Russia accused of disrupting GPS signals in Poland
Drone operators have been experiencing signal interference, says Poland’s digital affairs minister

WARSAW
Russia is disrupting Global Positioning System (GPS) signals in northern Poland, said Poland’s Digital Affairs Minister Krzysztof Gawkowski, Polish news agency PAP reported Wednesday.
Drone operators have been experiencing signal interference as "an element of the hybrid war Russia is waging against Poland -- a conflict fought daily in cyberspace," Gawkowski said in Gdansk in northern Poland at a Digital Summit.
He said Moscow also targeted critical infrastructure and had spread disinformation during the presidential campaign.

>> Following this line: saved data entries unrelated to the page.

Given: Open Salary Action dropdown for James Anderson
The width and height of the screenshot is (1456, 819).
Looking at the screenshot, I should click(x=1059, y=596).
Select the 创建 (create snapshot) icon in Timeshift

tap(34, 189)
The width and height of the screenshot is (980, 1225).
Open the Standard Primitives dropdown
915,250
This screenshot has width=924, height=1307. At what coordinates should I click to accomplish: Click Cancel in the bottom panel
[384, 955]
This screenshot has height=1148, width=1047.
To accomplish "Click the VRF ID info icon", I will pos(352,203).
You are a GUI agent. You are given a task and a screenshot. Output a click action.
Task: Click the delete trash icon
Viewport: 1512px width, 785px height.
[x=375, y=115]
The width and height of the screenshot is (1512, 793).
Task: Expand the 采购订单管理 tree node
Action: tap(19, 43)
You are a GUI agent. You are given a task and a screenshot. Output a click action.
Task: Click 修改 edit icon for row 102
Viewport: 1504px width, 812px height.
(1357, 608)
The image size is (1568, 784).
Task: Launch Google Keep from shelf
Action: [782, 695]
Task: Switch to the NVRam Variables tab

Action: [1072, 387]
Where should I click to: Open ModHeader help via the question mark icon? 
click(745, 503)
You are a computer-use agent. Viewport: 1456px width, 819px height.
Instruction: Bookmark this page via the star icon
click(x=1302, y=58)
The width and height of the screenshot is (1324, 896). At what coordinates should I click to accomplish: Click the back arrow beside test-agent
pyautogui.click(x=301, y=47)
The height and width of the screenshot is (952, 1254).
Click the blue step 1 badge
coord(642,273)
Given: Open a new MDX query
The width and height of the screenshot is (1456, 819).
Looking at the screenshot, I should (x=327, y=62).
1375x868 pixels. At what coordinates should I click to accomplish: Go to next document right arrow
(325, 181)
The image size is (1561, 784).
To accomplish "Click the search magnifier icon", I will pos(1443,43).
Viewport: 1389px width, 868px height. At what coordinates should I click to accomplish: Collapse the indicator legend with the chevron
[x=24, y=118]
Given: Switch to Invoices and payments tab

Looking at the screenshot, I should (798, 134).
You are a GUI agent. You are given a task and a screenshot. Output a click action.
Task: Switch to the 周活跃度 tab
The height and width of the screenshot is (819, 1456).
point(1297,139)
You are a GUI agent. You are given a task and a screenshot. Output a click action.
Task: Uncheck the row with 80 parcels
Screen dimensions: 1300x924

Gawkowski said Poland’s Government Security Center, military cyber defense units and national agencies were monitoring the jamming and coordinating countermeasures “around the clock.”
"For many months, we have been observing various types of actions that are being taken as part of the disruptions of GPS systems,” he told radio RMF FM.
“Polish civilian and military forces are cooperating in this area."
"The first tools have already been implemented to improve this communication, but we also know where these disruptions are coming from. It is undoubtedly Russia," he added.
Defense Minister Wladyslaw Kosiniak-Kamysz also said that a few weeks ago a special security committee had been set up on the matter.
The Baltic Declaration, signed in early June in Brussels by the defense ministers of Poland, Germany, Lithuania, Latvia, Estonia, Finland, Sweden and Denmark "is intended to protect our countries and cooperation in this area," he added.